Exercise brief:
Please set down exactly the lines from the one containing "This screenshot has width=687, height=536." through the last line of the records below, both included, with no pictures.

Stored data:
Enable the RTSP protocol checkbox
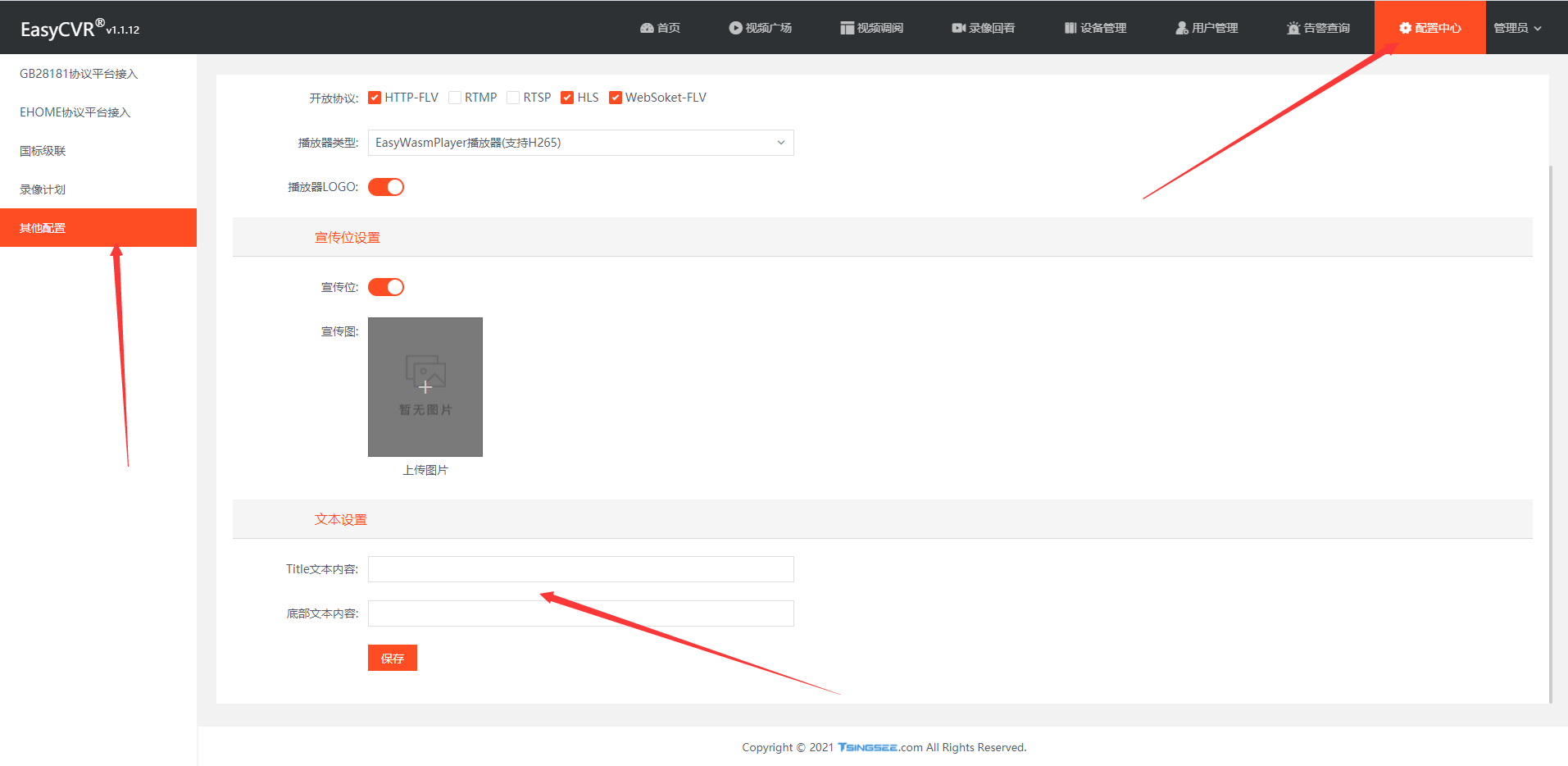The image size is (1568, 766). coord(513,98)
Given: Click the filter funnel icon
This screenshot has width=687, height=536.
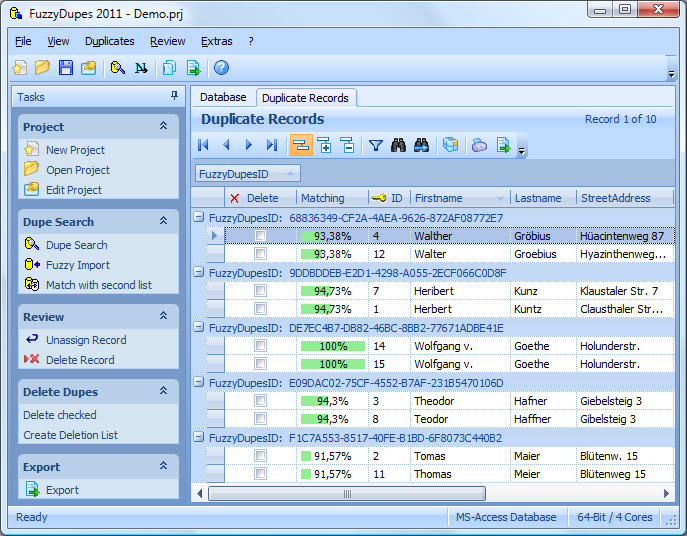Looking at the screenshot, I should pyautogui.click(x=375, y=145).
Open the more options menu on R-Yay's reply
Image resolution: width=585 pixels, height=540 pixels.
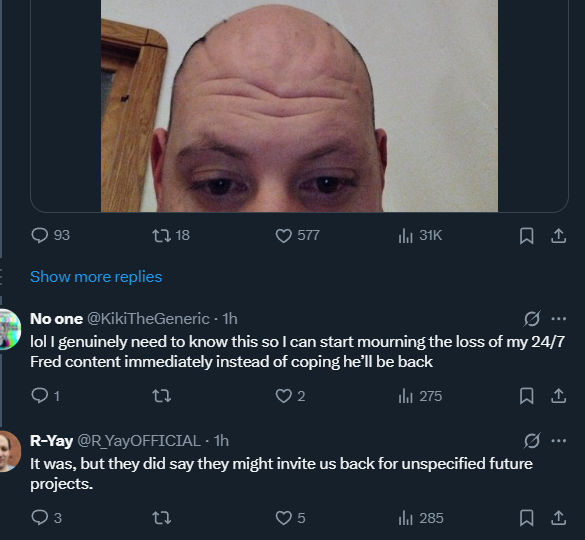[559, 441]
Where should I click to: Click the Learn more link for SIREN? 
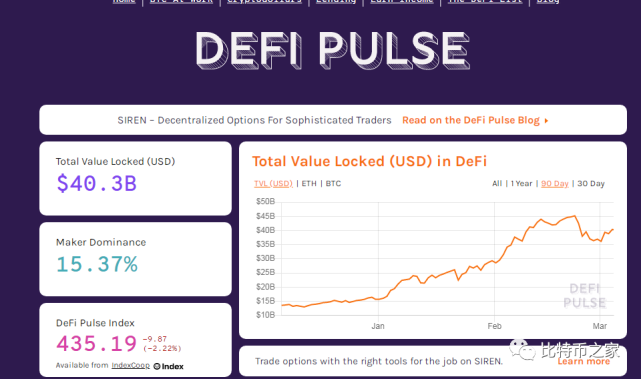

Reply to the task:
This screenshot has width=687, height=536.
Looking at the screenshot, I should pyautogui.click(x=375, y=145).
Open the more options menu on R-Yay's reply
Image resolution: width=585 pixels, height=540 pixels.
[559, 441]
Where should I click to: Click the Learn more link for SIREN? 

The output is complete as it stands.